Tonight I assembled the first three modules in FDR’s port side hangar walls, beginning at the stern. They consist of a roller door, and flat section with a roller door in the center, and a recessed section, again, with a roller door. what distinguishes the midway class is that the hangar walls are not continuous and in this first section, all three roller doors are recessed at different levels. The forward one is what I will refer to as fully recessed, the middle one is not recessed at all, and after one is recessed but only a small amount. I chose to represent the first and third with the roller doors only slightly down, and the middle all the way down.
While the plans are helpful, close examination of photographs is indispensable in figuring out what exactly is going on here. The below photographs, two of FDR, and one of midway, show the doors on FDR in October 1945 and January 1946 in New York Harbor, and Midway in the same period, and clearly show all three doors.
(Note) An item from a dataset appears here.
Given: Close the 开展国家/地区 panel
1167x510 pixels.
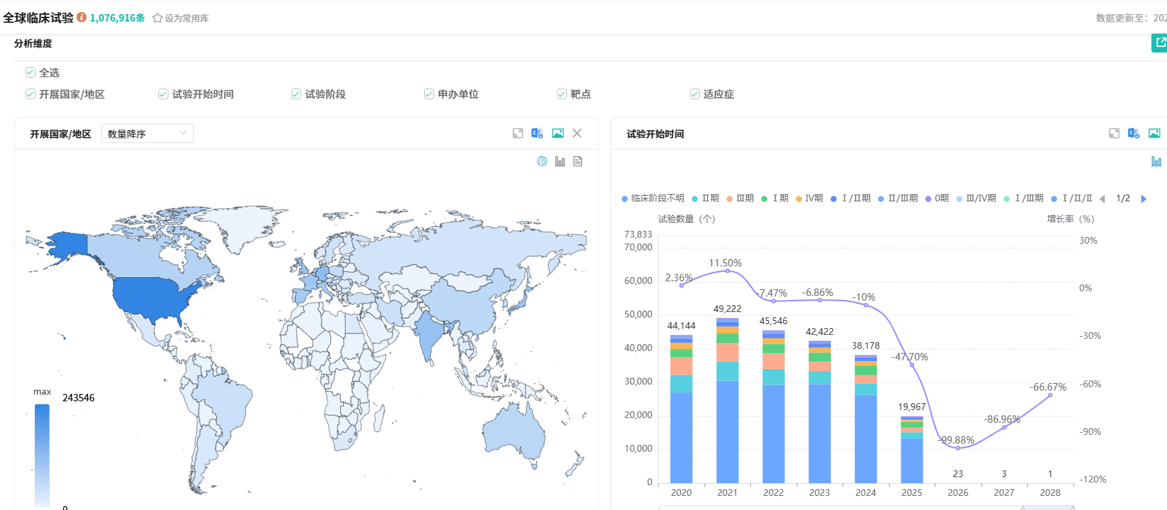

Often models help out with questions like this, and that was the case here – but only in oart. After deciphering what I thought the plans showed, I looked at the old Revell model (behind the building dock in the top photo), and while the rolling doors are primitive, they are there, and the recesses are where they are supposed to be. on the other hand, the 1/700 Loose Cannon 1945 Midway doesn’t have the configuration right at all – there are no places for two of the hangar doors, much less doors.

Of course as I type this I’m already seeing changes that need to be made, but I expect that working with such a complex surface!